A new, upgraded Authentication message type is now available in iOS 16 and macOS 13. Be sure to review it in New Authentication Message Specification. All MSPs are required to support this new type beginning Fall 2022.

Pass a customer's authentication data to a business by using the OAuth protocol. Messages for Business allows authentication data to pass between customers and businesses on the Messaging Service Provider (MSP) using the authenticate endpoint as described in Sending an Authentication Message.

After the user is authorized, the system sends an OAuth response and the user’s device receives a login form. The user enters their username and password in the login form to continue the authorization process.

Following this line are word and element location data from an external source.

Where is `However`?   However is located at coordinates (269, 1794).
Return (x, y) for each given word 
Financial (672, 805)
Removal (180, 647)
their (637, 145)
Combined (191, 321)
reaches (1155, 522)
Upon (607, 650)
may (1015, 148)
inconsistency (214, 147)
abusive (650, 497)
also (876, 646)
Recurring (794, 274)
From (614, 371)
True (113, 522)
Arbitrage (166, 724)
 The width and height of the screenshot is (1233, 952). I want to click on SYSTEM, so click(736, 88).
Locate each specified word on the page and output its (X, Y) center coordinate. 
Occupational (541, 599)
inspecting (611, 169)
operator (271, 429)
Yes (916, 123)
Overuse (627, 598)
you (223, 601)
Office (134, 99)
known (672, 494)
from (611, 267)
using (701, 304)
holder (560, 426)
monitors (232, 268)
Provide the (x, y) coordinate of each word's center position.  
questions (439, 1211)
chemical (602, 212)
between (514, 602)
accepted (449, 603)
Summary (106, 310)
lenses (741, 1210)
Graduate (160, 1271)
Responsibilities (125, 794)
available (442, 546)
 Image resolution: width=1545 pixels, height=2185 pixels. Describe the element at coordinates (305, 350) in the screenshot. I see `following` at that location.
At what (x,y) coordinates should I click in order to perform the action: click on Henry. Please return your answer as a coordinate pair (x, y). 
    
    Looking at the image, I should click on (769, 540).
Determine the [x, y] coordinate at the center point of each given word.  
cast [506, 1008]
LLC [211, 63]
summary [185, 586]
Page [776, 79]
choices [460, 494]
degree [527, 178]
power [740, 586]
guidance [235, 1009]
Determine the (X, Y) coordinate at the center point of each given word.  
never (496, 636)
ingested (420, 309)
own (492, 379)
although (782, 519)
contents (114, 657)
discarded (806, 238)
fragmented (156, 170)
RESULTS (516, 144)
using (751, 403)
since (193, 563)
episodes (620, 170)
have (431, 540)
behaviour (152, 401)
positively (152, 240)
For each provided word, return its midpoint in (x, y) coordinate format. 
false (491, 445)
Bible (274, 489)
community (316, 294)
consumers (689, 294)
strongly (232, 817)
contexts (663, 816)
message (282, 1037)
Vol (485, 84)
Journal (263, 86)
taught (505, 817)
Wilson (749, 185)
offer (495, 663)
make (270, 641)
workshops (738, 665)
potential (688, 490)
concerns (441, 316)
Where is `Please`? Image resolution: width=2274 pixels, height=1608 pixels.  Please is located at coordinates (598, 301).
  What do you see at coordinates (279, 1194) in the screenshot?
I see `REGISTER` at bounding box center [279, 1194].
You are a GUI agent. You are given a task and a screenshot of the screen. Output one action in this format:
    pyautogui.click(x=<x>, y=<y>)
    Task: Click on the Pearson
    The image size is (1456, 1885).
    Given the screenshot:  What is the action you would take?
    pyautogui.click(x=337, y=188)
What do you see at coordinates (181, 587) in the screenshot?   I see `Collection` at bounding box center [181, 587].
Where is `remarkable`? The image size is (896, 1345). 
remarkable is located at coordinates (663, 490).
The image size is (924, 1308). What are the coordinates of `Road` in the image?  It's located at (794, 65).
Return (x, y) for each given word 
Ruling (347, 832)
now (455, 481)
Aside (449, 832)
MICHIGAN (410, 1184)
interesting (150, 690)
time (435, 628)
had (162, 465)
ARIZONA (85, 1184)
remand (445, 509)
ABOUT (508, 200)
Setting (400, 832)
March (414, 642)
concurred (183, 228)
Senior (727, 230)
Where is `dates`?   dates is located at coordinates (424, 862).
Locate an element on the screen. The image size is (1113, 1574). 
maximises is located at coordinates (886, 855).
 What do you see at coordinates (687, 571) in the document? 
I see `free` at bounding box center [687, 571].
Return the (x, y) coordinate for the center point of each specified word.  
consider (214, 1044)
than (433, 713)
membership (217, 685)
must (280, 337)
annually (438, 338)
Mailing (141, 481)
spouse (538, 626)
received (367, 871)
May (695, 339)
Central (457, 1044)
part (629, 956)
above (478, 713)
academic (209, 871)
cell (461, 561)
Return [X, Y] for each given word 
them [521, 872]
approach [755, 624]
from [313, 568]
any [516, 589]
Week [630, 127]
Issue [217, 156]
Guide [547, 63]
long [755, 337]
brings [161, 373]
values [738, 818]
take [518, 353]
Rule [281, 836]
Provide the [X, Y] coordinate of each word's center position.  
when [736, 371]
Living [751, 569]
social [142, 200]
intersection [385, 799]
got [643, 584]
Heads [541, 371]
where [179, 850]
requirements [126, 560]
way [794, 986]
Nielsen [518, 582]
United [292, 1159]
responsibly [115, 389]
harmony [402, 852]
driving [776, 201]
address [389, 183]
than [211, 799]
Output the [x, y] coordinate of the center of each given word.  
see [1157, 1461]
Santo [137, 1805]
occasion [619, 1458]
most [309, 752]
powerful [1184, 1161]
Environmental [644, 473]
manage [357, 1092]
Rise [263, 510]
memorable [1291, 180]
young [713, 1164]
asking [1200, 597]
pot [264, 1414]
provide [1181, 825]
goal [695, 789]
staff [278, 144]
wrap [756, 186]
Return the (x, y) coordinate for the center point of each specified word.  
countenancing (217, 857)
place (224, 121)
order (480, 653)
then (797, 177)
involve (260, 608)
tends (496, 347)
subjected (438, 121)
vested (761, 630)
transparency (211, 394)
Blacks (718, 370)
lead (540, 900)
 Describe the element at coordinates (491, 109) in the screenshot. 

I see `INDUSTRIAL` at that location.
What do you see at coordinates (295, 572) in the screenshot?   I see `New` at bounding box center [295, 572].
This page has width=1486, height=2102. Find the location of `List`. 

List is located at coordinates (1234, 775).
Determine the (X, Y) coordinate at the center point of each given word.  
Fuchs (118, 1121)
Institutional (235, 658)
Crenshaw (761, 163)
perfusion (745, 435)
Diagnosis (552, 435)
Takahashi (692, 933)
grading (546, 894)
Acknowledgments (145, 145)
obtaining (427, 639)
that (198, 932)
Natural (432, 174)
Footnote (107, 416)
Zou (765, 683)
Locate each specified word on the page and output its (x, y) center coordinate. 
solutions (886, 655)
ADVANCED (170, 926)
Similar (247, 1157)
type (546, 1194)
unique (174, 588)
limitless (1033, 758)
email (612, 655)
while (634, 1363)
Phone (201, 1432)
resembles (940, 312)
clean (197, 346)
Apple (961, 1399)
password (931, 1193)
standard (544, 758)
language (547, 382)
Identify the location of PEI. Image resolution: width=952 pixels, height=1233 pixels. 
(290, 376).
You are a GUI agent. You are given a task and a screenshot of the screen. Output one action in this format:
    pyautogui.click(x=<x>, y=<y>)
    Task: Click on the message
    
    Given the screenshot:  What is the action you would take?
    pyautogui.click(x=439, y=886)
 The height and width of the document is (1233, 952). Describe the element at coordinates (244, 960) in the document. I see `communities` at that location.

A screenshot of a login form, as displayed on iPhone.
A login form

Sending an Authentication Message

Pass authentication data between the business or Customer Service Platform and the customer's device using OAuth.

URL

POST https://mspgw.push.apple.com/v1/authenticate

HTTP Headers

For more information, see the HTTP Headers in Common Specifications.

HTTP Body

In iOS 15, Apple enhanced the authentication method built into Messages for Business. Prior to iOS 15, the authorization code and parameters appeared in the URI request.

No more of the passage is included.